Wednesday, October 14, 2009

Confrontation Hysterics

A few weeks ago, I watched "In My Life" starring Vilma Santos, John Lloyd Cruz and Luis Manzano. It's a rare mainstream movie that features a gay couple (though they are not what the movie is about). Furthermore, the movie is decent enough in its portrayal of a gay couple (but the kiss between Luis and John Lloyd was talked about in showbiz news - it's just a kiss and not a wild sex scene ala Heath Ledger and Jake Gyllenhaal).

The movie is quite alright but I got annoyed by the confrontation scene between Vilma and John Lloyd. It's not that a confrontation scene is bad, it's just that I don't like the treatment - Vilma and John Lloyd shouting at each other, the camera focusing on their faces. As Jessica Zafra noted in her blog, Filipino drama movies have confrontation scenes where spittles fly and camera so close to the actors' faces that you may be able to see the pores of their skins.

I've never liked confrontations, in movies or in real life. Much more if the confrontation involves frying saliva, extended period of high-pitched and loud voices and camera angles focusing on the faces rather than on the body.

Yet this seems to be de rigueur in Philippine movie or TV drama (much like a picnic or an out-of-town complete with a song-and-dance number is the norm for Philippine comedies; or a shout-off [while both are holding their weapons and hiding between walls, support beams or other structures] between the main protagonist and the main antagonist is the staple of Philippine action movies).

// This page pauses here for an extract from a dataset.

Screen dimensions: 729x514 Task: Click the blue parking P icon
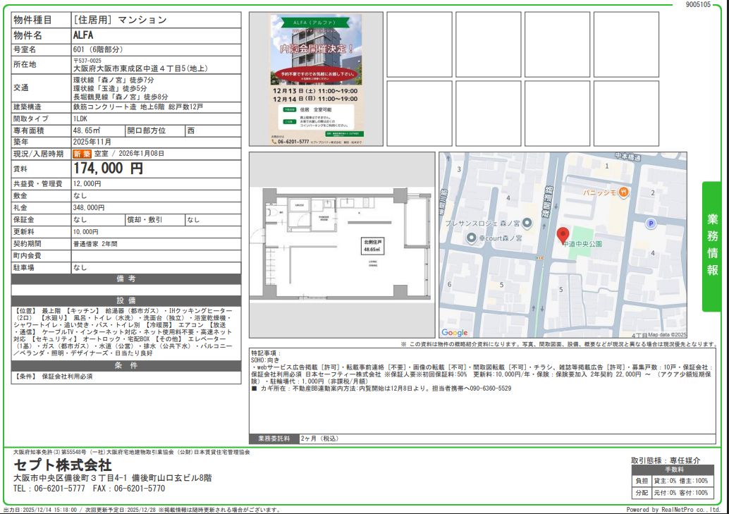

I'm not sure if this is a cultural thing as most Hollywood movies don't have this (there may be a confrontation but are usually not treated in the same way). Some say that the Philippine movie industry evolved from theater and that maybe why some actors/actresses/directors believe that something is not drama unless there is a confrontation characterized by overacting. In theaters, you have to act more than what is normal in a real-life situation or in a movie since the play is viewed by audiences from afar (especially those in the backs). There are no close ups of these emotionally charged moments. Yet somehow in the translation to screen, the acting remains the same yet the viewer can now examine the bucketloads of tears and every imperfection in the faces of the actors.

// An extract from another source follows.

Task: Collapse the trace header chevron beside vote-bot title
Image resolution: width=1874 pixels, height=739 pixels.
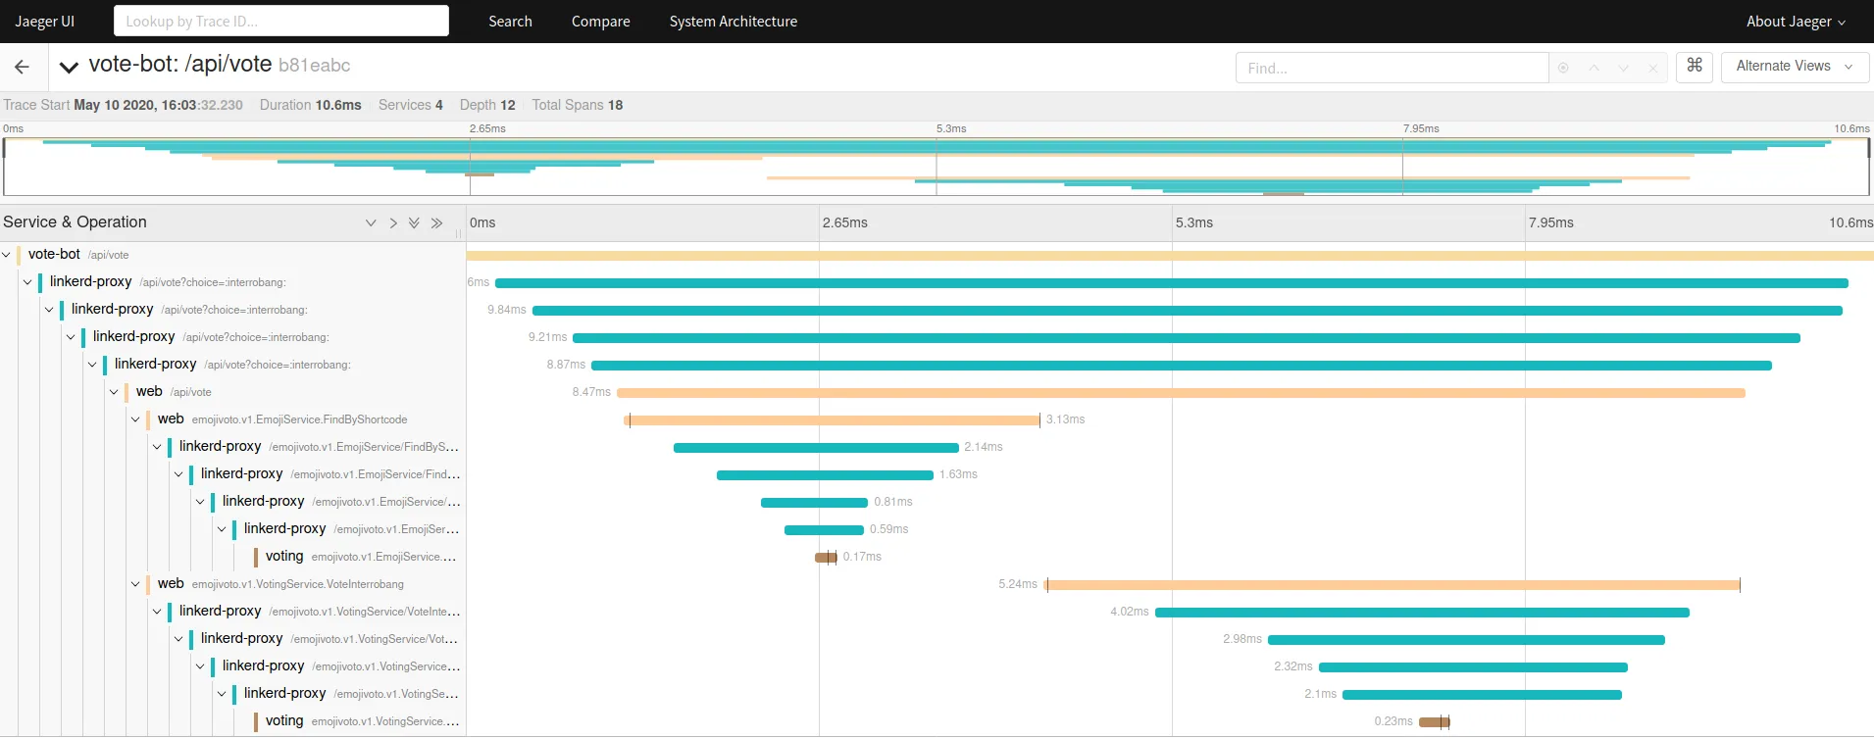Action: coord(69,67)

[On a slightly related note, I remember watching several episodes of Lobo (while my family visited me here in Makati or when I go the province). The story seems good with its mythology and conflicts (haven't watched the whole series so I can't judge for real). What I don't like is how almost all characters seems to be always shouting at each other even when they are having a tribe/race meeting].

In movies, I prefer movies that rely more on music (sone or score), body language and silent tears (than on overblown emotions) to convey sadness, anguish or coldness. But then again, maybe it's just because I don't like confrontations in real life and prefer to grieve a silent grief and be lonely alone.